▸ **Problem description**: Report every line in the items below that contains the word "height", copying each such line in full. Case counts.

▸ **Data to use**:
○ ○ ○ ○ ○
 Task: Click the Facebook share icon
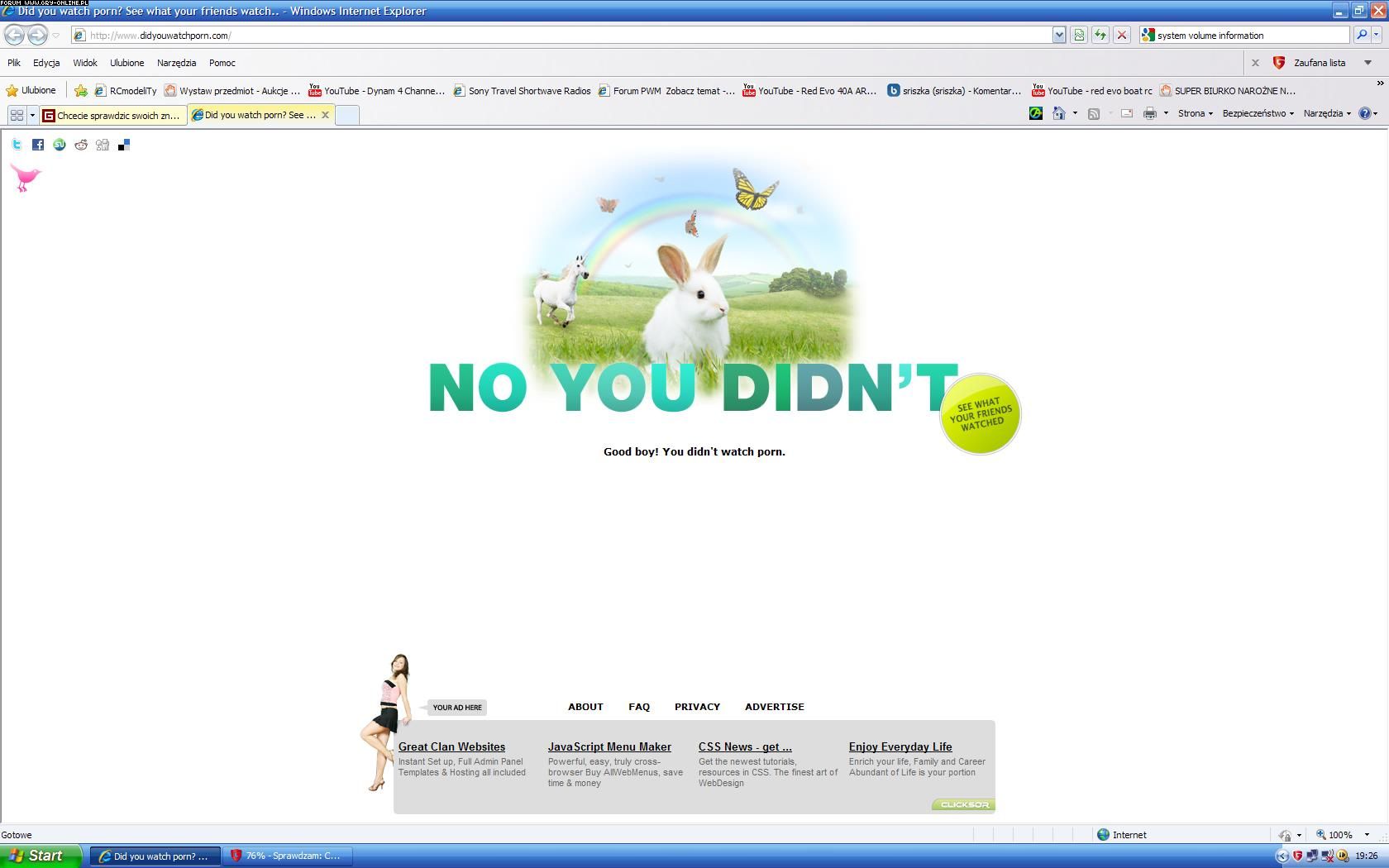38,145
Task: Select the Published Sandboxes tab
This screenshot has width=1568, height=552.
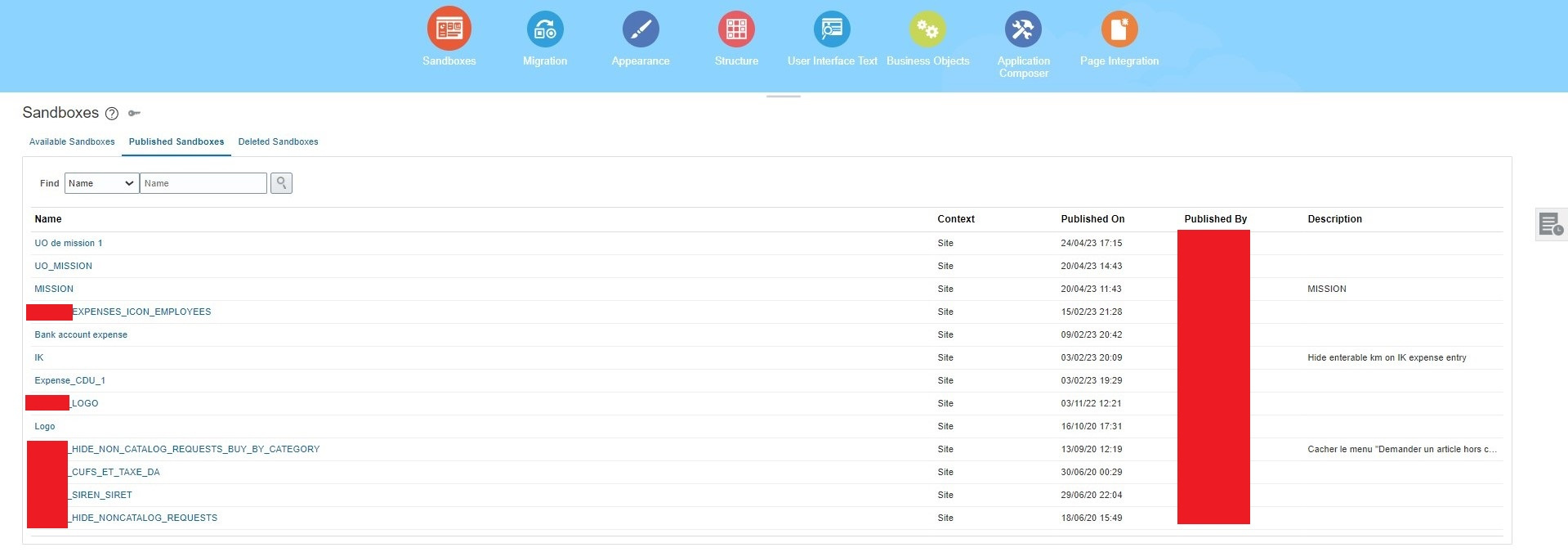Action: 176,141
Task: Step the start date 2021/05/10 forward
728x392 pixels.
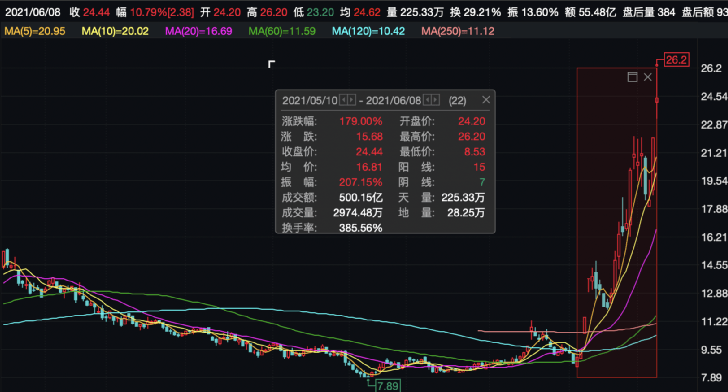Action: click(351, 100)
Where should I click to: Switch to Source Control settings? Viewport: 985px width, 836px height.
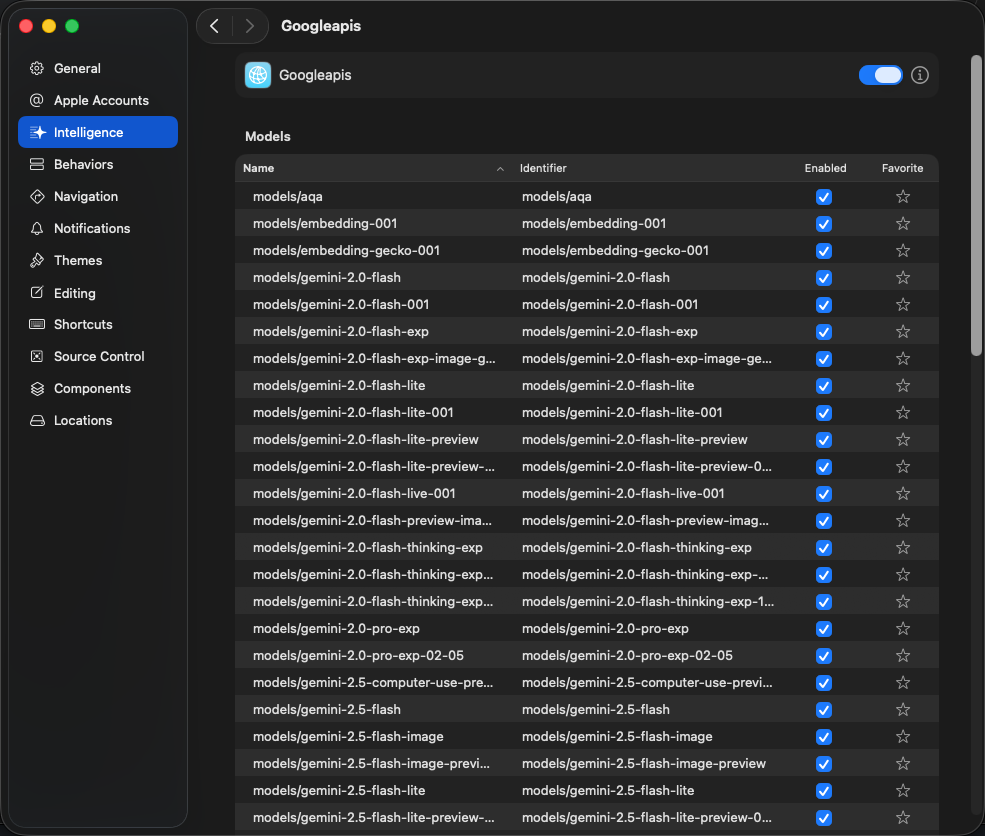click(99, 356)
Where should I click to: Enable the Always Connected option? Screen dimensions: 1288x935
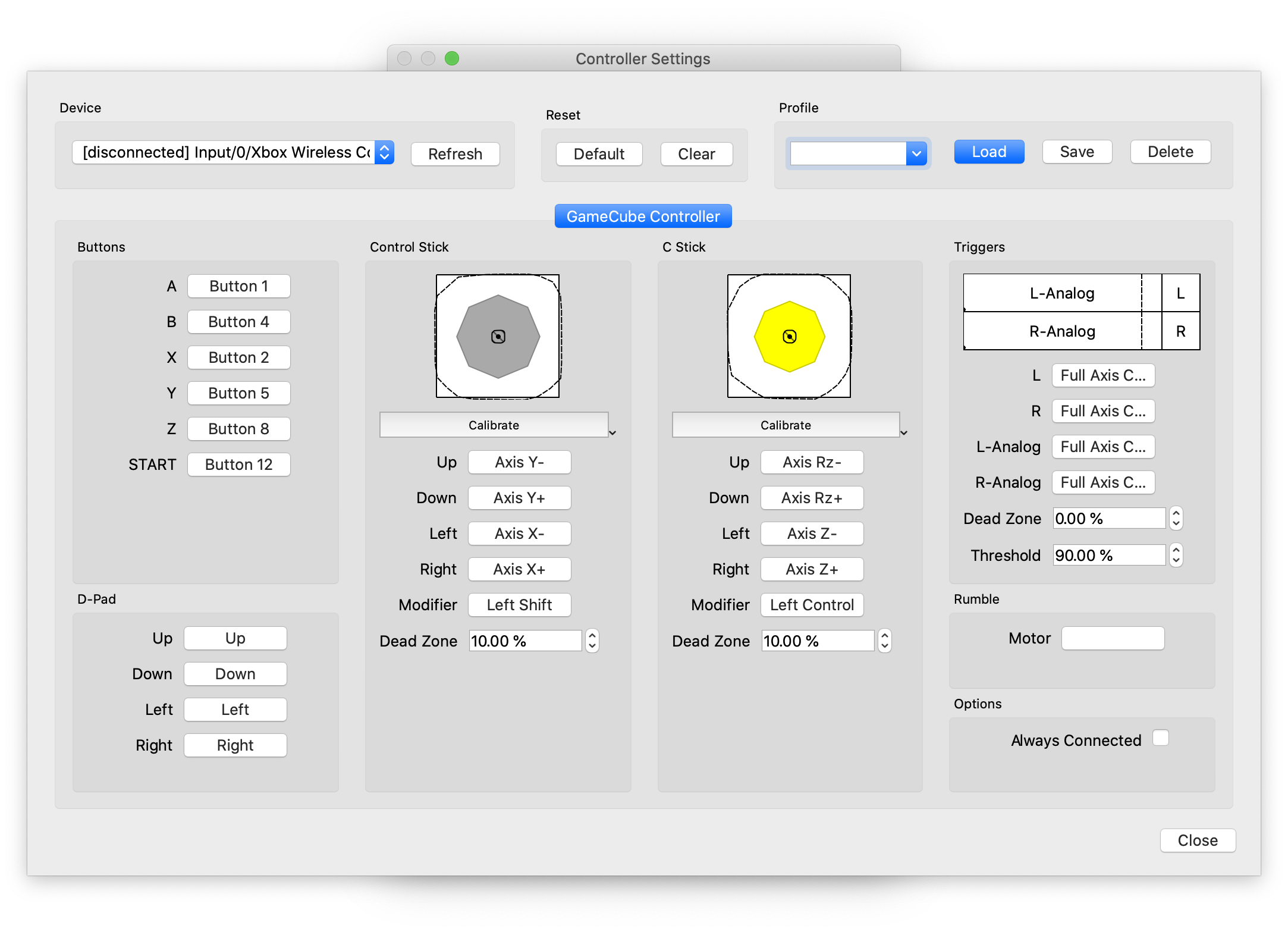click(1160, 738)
○ ○ ○ ○ ○
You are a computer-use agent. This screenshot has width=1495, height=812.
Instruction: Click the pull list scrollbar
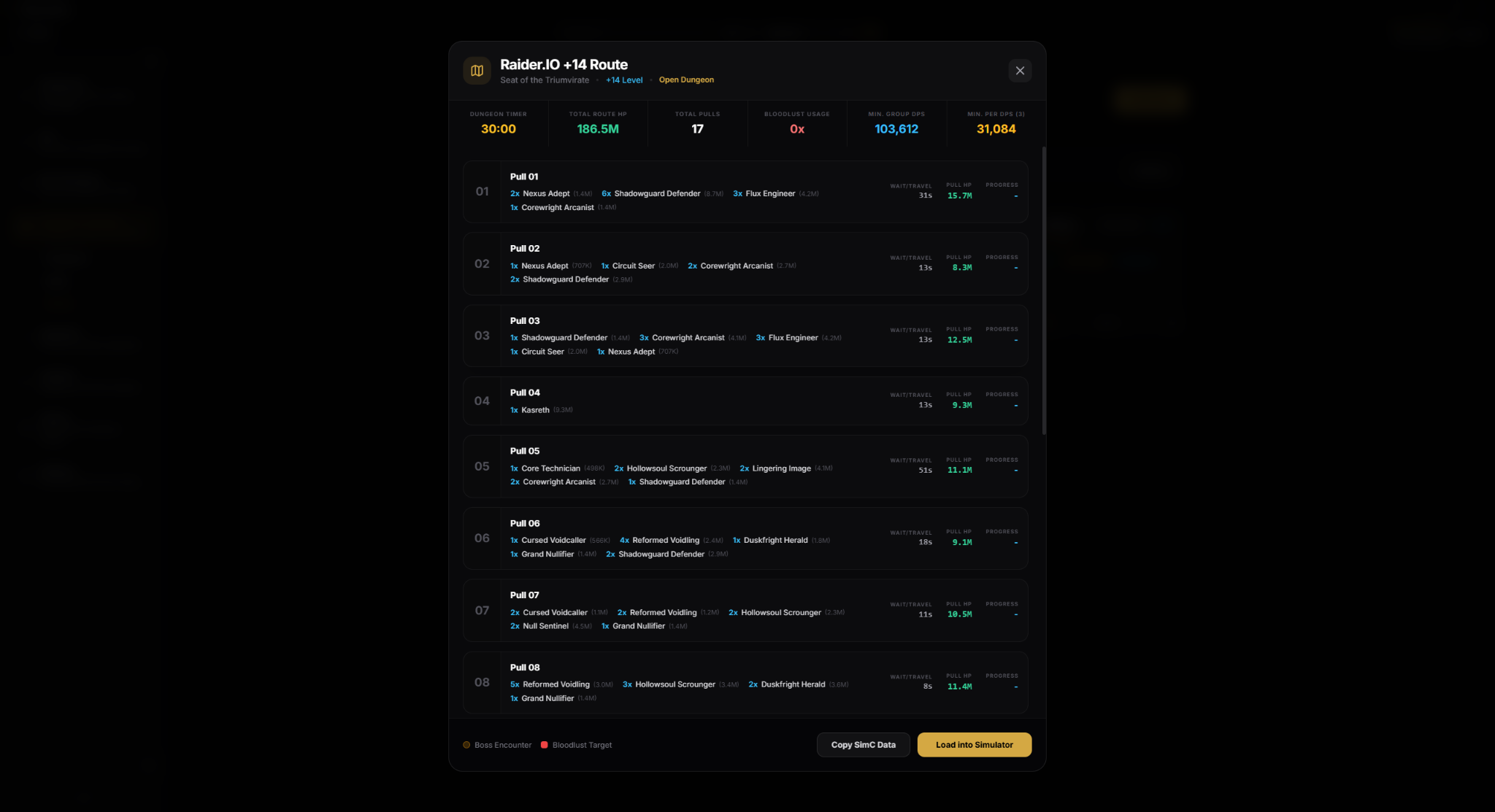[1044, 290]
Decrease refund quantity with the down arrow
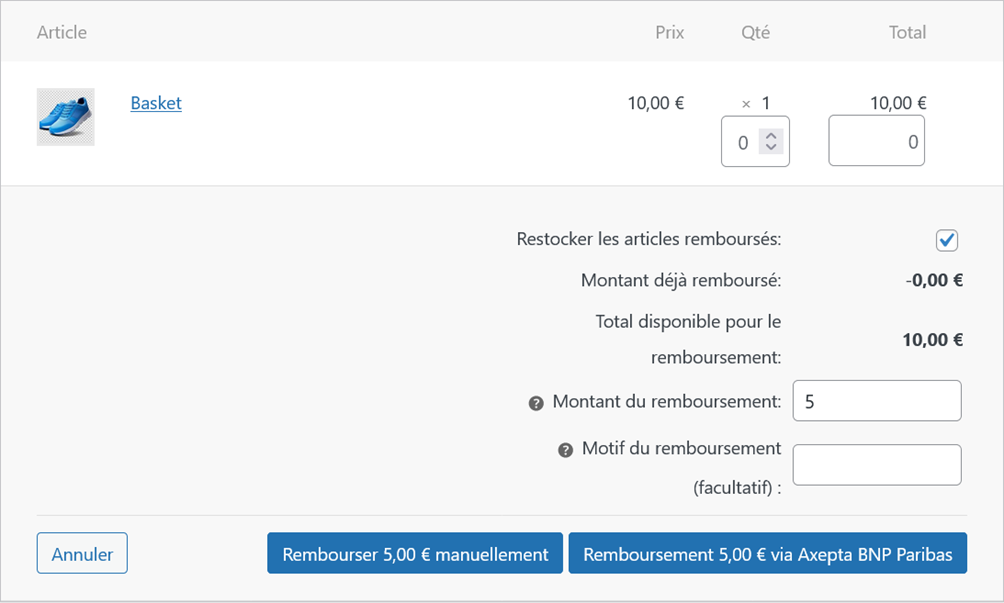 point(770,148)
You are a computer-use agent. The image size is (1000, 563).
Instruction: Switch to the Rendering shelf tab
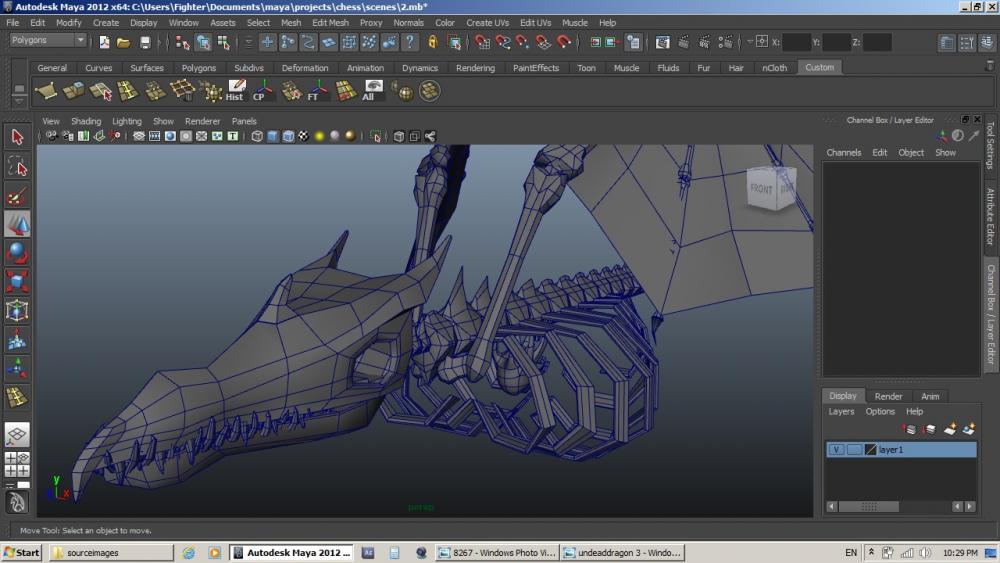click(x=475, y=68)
○ ○ ○ ○ ○
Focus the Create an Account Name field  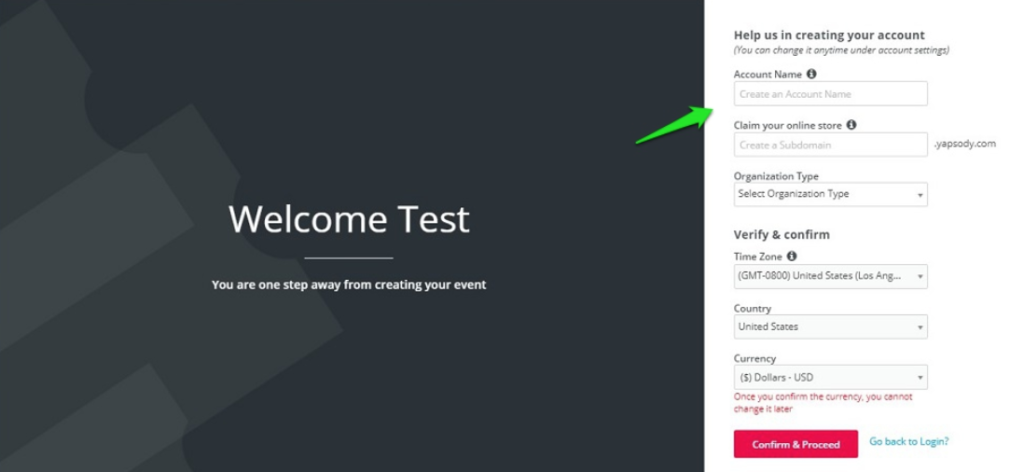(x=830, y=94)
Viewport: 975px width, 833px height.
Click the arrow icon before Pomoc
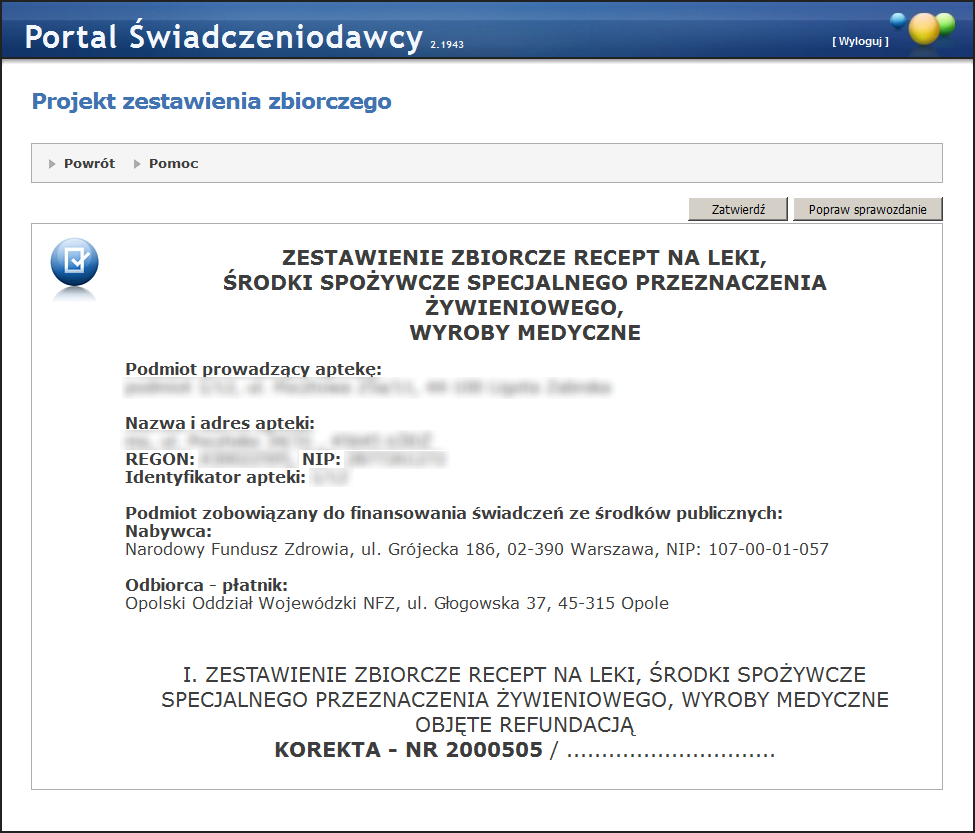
○ ○ ○ ○ ○
▸ **Exercise result**:
This screenshot has width=1568, height=552.
Where should I click to: Switch to Source Control settings? Viewport: 985px width, 836px height.
You are a computer-use agent. This screenshot has width=1495, height=812.
Viewport: 975px width, 833px height.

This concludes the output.